§ **Exercise prompt**: From the top of the entries below through the line containing "The image size is (742, 455).", return every line exactly as written, please, and stop there.

§ **Source information**:
=-=-=
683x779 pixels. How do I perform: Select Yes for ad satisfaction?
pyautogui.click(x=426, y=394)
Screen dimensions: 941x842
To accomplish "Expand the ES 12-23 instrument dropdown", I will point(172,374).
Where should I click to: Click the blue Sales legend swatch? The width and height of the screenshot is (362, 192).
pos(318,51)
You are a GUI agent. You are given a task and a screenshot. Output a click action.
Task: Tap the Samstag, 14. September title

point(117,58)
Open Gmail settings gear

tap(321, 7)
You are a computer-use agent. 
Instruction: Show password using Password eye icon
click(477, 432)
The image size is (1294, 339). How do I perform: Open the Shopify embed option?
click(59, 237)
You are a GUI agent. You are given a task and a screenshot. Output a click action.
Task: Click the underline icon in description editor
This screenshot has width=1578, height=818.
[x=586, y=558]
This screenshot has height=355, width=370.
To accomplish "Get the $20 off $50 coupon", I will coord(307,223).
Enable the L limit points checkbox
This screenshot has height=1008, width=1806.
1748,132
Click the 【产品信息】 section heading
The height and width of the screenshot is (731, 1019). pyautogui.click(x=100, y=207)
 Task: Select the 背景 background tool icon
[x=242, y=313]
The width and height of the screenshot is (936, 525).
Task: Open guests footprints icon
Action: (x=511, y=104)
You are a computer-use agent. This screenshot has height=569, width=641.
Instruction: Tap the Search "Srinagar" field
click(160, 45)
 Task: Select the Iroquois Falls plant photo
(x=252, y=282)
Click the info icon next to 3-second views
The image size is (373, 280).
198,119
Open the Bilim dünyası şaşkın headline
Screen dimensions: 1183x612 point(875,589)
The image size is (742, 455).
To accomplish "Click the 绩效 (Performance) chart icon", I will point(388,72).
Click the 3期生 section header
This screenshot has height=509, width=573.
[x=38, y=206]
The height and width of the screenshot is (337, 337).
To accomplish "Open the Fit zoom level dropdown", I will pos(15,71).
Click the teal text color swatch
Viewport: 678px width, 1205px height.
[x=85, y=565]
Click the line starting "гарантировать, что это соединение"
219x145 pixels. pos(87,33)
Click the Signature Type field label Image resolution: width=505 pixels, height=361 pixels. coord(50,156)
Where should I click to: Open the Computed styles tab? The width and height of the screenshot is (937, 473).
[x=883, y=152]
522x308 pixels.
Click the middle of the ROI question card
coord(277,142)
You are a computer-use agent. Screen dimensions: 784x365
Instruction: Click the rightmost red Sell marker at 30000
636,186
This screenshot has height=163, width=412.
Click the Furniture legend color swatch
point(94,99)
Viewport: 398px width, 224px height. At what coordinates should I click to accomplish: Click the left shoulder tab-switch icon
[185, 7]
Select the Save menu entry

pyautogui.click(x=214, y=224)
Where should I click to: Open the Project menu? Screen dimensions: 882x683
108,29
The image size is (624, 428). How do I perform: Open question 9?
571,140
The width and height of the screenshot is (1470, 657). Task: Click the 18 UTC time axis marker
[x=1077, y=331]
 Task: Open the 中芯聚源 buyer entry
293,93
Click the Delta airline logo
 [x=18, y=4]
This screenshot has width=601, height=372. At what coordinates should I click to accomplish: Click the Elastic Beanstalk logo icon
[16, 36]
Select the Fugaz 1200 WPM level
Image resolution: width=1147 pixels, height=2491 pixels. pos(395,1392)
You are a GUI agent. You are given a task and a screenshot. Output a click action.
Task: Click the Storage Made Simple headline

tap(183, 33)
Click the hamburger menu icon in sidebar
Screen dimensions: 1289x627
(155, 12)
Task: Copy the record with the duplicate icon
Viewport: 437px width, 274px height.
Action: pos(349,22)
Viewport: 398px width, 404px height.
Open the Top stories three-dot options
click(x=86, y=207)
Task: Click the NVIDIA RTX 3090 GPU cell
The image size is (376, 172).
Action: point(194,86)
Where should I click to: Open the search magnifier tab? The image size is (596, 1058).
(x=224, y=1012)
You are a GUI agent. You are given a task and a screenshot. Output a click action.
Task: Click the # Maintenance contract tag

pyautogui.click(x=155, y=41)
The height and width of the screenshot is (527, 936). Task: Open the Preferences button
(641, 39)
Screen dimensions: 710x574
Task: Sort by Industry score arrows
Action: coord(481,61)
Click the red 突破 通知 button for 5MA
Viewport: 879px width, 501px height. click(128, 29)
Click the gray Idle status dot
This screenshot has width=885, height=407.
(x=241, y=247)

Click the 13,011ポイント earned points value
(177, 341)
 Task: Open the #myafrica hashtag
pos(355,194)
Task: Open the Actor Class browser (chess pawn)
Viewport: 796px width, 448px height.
=-=-=
§ **Your solution**:
683x779 pixels. How do I perform: Select Yes for ad satisfaction?
pyautogui.click(x=426, y=394)
Screen dimensions: 941x842
To accomplish "Expand the ES 12-23 instrument dropdown", I will point(172,374).
Where should I click to: Click the blue Sales legend swatch? The width and height of the screenshot is (362, 192).
pos(318,51)
You are a GUI agent. You are given a task and a screenshot. Output a click action.
Task: Tap the Samstag, 14. September title

point(117,58)
Open Gmail settings gear

tap(321, 7)
You are a computer-use agent. 
Instruction: Show password using Password eye icon
click(477, 432)
The image size is (1294, 339). How do I perform: Open the Shopify embed option?
click(59, 237)
You are a GUI agent. You are given a task and a screenshot. Output a click action.
Task: Click the underline icon in description editor
This screenshot has width=1578, height=818.
[x=586, y=558]
This screenshot has height=355, width=370.
To accomplish "Get the $20 off $50 coupon", I will coord(307,223).
Enable the L limit points checkbox
This screenshot has height=1008, width=1806.
1748,132
Click the 【产品信息】 section heading
The height and width of the screenshot is (731, 1019). pyautogui.click(x=100, y=207)
 Task: Select the 背景 background tool icon
[x=242, y=313]
The width and height of the screenshot is (936, 525).
Task: Open guests footprints icon
Action: (x=511, y=104)
You are a computer-use agent. This screenshot has height=569, width=641.
Instruction: Tap the Search "Srinagar" field
click(160, 45)
 Task: Select the Iroquois Falls plant photo
(x=252, y=282)
Click the info icon next to 3-second views
The image size is (373, 280).
198,119
Open the Bilim dünyası şaşkın headline
Screen dimensions: 1183x612 point(875,589)
The image size is (742, 455).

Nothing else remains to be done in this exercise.